Is there a way in bash to convert a string into a lower case string?
For example, if I have:
a=\"Hi all\"
I want to convert it to:<
Many answers using external programs, which is not really using Bash.
If you know you will have Bash4 available you should really just use the ${VAR,,} notation (it is easy and cool). For Bash before 4 (My Mac still uses Bash 3.2 for example). I used the corrected version of @ghostdog74 's answer to create a more portable version.
One you can call lowercase 'my STRING' and get a lowercase version. I read comments about setting the result to a var, but that is not really portable in Bash, since we can't return strings. Printing it is the best solution. Easy to capture with something like var="$(lowercase $str)".
How this works
The way this works is by getting the ASCII integer representation of each char with printf and then adding 32 if upper-to->lower, or subtracting 32 if lower-to->upper. Then use printf again to convert the number back to a char. From 'A' -to-> 'a' we have a difference of 32 chars.
Using printf to explain:
$ printf "%d\n" "'a"
97
$ printf "%d\n" "'A"
65
97 - 65 = 32
And this is the working version with examples.

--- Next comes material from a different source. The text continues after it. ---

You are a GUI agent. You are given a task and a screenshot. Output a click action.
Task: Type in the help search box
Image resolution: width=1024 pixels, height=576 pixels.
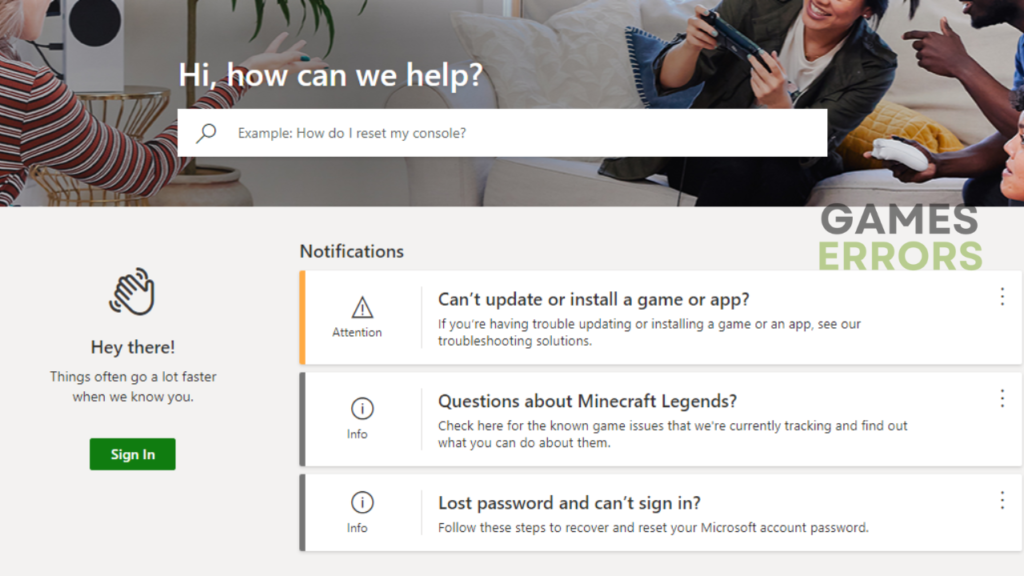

Please note the comments in the code, as they explain a lot of stuff:
#!/bin/bash
# lowerupper.sh
# Prints the lowercase version of a char
lowercaseChar(){
case "$1" in
[A-Z])
n=$(printf "%d" "'$1")
n=$((n+32))
printf \\$(printf "%o" "$n")
;;
*)
printf "%s" "$1"
;;
esac
}
# Prints the lowercase version of a sequence of strings
lowercase() {
word="$@"
for((i=0;i<${#word};i++)); do
ch="${word:$i:1}"
lowercaseChar "$ch"
done
}
# Prints the uppercase version of a char
uppercaseChar(){
case "$1" in
[a-z])
n=$(printf "%d" "'$1")
n=$((n-32))
printf \\$(printf "%o" "$n")
;;
*)
printf "%s" "$1"
;;
esac
}
# Prints the uppercase version of a sequence of strings
uppercase() {
word="$@"
for((i=0;i<${#word};i++)); do
ch="${word:$i:1}"
uppercaseChar "$ch"
done
}
# The functions will not add a new line, so use echo or
# append it if you want a new line after printing
# Printing stuff directly
lowercase "I AM the Walrus!"$'\n'
uppercase "I AM the Walrus!"$'\n'
echo "----------"
# Printing a var
str="A StRing WITH mixed sTUFF!"
lowercase "$str"$'\n'
uppercase "$str"$'\n'
echo "----------"
# Not quoting the var should also work,
# since we use "$@" inside the functions
lowercase $str$'\n'
uppercase $str$'\n'
echo "----------"
# Assigning to a var
myLowerVar="$(lowercase $str)"
myUpperVar="$(uppercase $str)"
echo "myLowerVar: $myLowerVar"
echo "myUpperVar: $myUpperVar"
echo "----------"
# You can even do stuff like
if [[ 'option 2' = "$(lowercase 'OPTION 2')" ]]; then
echo "Fine! All the same!"
else
echo "Ops! Not the same!"
fi
exit 0
And the results after running this:
$ ./lowerupper.sh
i am the walrus!
I AM THE WALRUS!
----------
a string with mixed stuff!
A STRING WITH MIXED STUFF!
----------
a string with mixed stuff!
A STRING WITH MIXED STUFF!
----------
myLowerVar: a string with mixed stuff!
myUpperVar: A STRING WITH MIXED STUFF!
----------
Fine! All the same!
This should only work for ASCII characters though.
For me it is fine, since I know I will only pass ASCII chars to it.
I am using this for some case-insensitive CLI options, for example.